Given task A: In the Super Bowl beer comments, which beer does Tamrahassen say would be the pick if given a choice?
Given task B: In the Super Bowl beer comments, explain why Bkpiccolo won't be drinking the two beers they want, and why each replacement beer was chosen.

You've got to be motherfucking kidding me.

Barb
Barb

If at home, I’ll be drinking some “good beer”- Sierra Nevada Bigfoot, Flying Dog Double Dog…anything high alcohol to get me through the game- as I am more interested in the beer than the game! However, since most places serve nothing but crap on tap, I just might head to The Libertine Bar and pray the beer gods will deliver more Jester King Black Metal Stout :)

Bkpiccolo
Bkpiccolo

what i WANT to drink during the Superbowl is an alesmith speedway stout and a Weyerbacher Blithering Idiot Barleywine. However due to antiquated Texas laws (im looking at YOU, TABC) that wont be happening. Hence therefore thusly ergo,i plan on having me a beerbowl: i'll be drinking leinenkugels sunset wheat, for wisconsin and, victory storm king stout for PA. and of course some st.arnolds winter stout, to represent the state hosting..and the winner is: ME!

Tamrahassen
Tamrahassen

This Superbowl I will be drinking whatever someone has extra of because I'm unemployed and am officially poor! However, if I had a choice it would have to be Magic Hats #9. The perfect 'not quite a pale ale' for the 'not quite sure I care who wins' attitude....Go Chicago Bears!!! p.s.- are y'all hiring?

Tony Romo
Tony Romo

I'll be having the same thing I have every postseason, Corona's on the beach in Cabo!

Paul W.
Paul W.

Since I'd rather go to this dinner than the Super Bowl just fork over the tics, bub!

Steve
Steve

First, I have to get myself right with the fact that the Cowboys blew their chances all to Hell. So, prior to the start of the game, I will shake up a coors Light as I jump around screaming jibberish like Keith Bookings. At the bottle empties, I reach for a can of Coors regular and pour out the Yellowbelly in honor of our departed Wade.

Given material:
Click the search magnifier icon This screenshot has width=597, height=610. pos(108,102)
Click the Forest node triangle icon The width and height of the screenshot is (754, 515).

Problem solution A: Magic Hats #9.

Problem solution B: Antiquated Texas laws, which Bkpiccolo blames on the TABC, rule out the AleSmith Speedway Stout and the Weyerbacher Blithering Idiot Barleywine. Bkpiccolo will hold a "beerbowl" instead, with Leinenkugel's Sunset Wheat for Wisconsin, Victory Storm King Stout for PA, and St. Arnold's Winter Stout to represent the host state.